Учитывая почётную должность моей сестры, путём взяток и связей нашего продажного общества, это не стало трудным делом моим родственникам. Вследствии этого дела, я пребывал в застенках псих лечебницы. Там меня каждый день обкалывали снотворными и ещё бог знает чем, и лишь моя железная воля помогла мне не превратится в растение, коих в этом аду было больше половины. Незнаю, истинно не знаю, почему моё провидение до этого сопутствовавшее мне, вдруг отказало мне в поддержке столь кащунственным образом в моём горе.

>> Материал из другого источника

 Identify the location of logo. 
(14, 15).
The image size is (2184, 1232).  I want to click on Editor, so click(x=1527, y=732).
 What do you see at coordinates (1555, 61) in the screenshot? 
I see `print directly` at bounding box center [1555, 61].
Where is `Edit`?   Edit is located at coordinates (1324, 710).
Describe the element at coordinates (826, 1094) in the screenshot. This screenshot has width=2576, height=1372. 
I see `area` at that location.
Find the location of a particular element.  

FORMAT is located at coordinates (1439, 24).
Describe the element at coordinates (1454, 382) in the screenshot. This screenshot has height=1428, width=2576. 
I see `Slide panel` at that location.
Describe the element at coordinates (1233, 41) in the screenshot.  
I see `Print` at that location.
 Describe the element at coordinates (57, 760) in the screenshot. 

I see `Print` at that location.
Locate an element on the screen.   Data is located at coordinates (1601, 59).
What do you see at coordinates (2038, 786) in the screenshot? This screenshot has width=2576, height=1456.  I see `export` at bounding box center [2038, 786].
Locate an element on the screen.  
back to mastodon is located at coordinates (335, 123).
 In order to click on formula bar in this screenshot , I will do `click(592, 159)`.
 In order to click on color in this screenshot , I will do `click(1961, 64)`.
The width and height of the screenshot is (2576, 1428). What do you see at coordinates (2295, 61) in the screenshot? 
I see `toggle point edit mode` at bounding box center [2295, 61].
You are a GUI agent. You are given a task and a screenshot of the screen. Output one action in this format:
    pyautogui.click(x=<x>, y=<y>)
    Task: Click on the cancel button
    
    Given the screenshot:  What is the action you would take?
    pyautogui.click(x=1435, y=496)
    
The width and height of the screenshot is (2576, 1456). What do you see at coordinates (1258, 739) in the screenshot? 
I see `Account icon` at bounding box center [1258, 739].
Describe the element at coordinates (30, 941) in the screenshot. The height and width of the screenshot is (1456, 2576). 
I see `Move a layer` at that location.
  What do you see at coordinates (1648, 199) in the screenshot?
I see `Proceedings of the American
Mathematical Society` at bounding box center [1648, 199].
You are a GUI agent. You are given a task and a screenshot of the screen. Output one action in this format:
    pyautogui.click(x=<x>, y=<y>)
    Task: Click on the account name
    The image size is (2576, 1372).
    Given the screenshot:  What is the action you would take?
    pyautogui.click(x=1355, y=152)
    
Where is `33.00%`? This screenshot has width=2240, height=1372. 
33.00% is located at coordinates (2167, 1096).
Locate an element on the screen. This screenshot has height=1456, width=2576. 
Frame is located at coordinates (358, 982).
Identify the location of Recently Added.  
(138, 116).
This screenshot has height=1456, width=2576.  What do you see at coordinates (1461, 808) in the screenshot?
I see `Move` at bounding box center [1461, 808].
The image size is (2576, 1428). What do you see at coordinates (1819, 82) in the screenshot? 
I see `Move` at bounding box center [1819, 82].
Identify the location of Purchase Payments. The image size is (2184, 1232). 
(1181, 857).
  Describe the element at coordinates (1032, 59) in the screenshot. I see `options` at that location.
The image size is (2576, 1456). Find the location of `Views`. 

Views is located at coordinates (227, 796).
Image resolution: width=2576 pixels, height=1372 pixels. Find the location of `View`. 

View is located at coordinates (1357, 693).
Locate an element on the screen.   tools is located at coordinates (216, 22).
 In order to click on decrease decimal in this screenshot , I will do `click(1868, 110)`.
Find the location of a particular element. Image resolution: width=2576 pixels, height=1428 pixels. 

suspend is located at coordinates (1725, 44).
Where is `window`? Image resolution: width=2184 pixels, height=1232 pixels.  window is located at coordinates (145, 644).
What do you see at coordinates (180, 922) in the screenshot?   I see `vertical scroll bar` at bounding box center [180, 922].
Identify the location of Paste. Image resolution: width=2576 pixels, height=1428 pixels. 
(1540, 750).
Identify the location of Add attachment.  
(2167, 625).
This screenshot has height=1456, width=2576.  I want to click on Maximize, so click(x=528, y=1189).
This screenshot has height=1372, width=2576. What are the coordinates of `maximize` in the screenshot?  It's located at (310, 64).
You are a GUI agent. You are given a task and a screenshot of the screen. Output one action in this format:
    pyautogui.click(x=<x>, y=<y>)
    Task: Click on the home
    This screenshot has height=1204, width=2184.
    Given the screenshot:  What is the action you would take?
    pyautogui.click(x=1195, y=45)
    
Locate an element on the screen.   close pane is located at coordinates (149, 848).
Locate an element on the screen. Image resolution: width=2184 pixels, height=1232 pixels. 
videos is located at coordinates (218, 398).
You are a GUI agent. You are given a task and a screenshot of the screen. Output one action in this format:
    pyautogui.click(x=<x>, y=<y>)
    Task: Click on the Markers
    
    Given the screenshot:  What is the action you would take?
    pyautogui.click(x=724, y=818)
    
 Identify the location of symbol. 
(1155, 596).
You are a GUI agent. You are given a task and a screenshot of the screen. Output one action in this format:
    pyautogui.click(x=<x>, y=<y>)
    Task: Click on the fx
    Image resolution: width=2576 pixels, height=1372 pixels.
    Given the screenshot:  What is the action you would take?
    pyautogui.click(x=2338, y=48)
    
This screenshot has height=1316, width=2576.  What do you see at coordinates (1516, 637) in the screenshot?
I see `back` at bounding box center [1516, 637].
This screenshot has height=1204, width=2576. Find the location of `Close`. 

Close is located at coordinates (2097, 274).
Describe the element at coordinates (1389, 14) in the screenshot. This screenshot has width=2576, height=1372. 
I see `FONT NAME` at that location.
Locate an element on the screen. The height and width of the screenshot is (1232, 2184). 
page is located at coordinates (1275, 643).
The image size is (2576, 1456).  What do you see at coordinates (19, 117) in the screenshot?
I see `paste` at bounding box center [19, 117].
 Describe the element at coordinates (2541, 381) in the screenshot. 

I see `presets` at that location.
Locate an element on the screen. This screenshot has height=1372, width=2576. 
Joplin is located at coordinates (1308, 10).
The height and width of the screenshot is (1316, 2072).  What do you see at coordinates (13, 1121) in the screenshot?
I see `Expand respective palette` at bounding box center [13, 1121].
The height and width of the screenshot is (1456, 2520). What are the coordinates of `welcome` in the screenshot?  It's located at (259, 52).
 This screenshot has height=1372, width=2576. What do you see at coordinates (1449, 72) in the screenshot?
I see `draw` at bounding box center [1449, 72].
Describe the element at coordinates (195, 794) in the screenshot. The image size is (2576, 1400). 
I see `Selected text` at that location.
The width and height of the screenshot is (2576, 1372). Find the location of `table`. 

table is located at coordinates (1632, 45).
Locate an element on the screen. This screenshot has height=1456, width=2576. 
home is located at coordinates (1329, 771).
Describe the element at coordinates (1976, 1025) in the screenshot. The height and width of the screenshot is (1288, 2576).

Без сомнения, в первых днях моего пребывания там, я показал себя с опасной стороны для мед персонала, состоящих в основном из хамовато мерзких верзил санитаров, и противных сестёр с мнимо заботливыми выражениями лиц и с пробивающимеся под носом усами, вкалывающих в меня, беспомощьного(обернутова в усмирительную рубаху), кубы галюценогеннов. В первый день как помню, только оправившись от шока, я принялся уверять врачей в моём полном здравии. Я уговаривал их позвонить мне на работу и спросить там характеристику, я клялся что это ошибка или мерзкие происки моих родственников, мечтавших сжить меня со света. В конце концов я требовал что бы мне предоставили телефон, дабы я позвонил своему адвокату. На что доктора, презренные старцы с напрочь продажными лицами, лишь снисходительно кивали(видимо пропуская мои слова мимо ушей) и уверяли меня тоном, каким говорят с трёхъгодовалым ребёнком, что всё хорошо, но сейчас надо полечится. Я яростно кричал что всё это бред, и угрожал им самыми изощьрёнными способами расправы, и клялся что приведу угрозы в исполнение, если они сейчас же меня не выпустят. Меня тут же скрутили санитары, одному из которых я впрочем успел сломать нос, и который мне потом, накачанного успокоительными, долго перисчитывал рёбра. Лёжа так, как безвольный овощь, я доходил своим умом, что я остался один в этом продажном мире.
Так и началась та мука, преследовавшая меня теперь уже ночами в кошмарах, длинною в два долгих года. Порой я и сейчас просыпаюсь в холодном поту, от сна в котором меня обратно упекают в лечебницу, и я там лежу и кричу, прикованный к кровати(Бррр!).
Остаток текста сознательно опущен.